Assigned task:
Search the records for "Given". Report every line where it occurs.

====== Source data ======

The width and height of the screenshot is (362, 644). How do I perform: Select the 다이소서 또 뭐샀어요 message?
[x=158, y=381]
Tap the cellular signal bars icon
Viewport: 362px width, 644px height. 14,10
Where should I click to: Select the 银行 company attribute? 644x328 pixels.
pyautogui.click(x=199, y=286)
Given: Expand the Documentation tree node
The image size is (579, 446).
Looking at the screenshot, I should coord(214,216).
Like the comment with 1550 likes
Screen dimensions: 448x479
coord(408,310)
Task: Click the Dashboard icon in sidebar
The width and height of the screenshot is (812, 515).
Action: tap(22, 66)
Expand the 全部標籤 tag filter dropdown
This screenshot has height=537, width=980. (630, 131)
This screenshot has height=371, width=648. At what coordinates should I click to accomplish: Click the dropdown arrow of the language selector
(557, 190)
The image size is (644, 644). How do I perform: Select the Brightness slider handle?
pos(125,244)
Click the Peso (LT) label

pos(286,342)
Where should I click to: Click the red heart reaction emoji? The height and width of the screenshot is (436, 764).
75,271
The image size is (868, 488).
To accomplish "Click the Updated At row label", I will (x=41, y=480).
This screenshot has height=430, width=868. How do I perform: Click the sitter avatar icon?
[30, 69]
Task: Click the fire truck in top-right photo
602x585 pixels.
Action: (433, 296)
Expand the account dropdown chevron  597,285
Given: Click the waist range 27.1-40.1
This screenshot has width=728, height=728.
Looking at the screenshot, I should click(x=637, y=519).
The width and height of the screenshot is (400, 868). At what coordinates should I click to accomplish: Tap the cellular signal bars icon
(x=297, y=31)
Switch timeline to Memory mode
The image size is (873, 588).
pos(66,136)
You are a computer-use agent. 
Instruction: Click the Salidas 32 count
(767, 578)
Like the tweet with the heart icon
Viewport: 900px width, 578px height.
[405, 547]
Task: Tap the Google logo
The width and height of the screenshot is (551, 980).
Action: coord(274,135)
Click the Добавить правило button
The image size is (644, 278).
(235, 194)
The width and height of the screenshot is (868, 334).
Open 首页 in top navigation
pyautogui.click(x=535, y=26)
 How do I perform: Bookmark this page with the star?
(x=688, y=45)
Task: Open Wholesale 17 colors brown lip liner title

======

Problem solution:
Given: Expand the Documentation tree node
Given: Click the waist range 27.1-40.1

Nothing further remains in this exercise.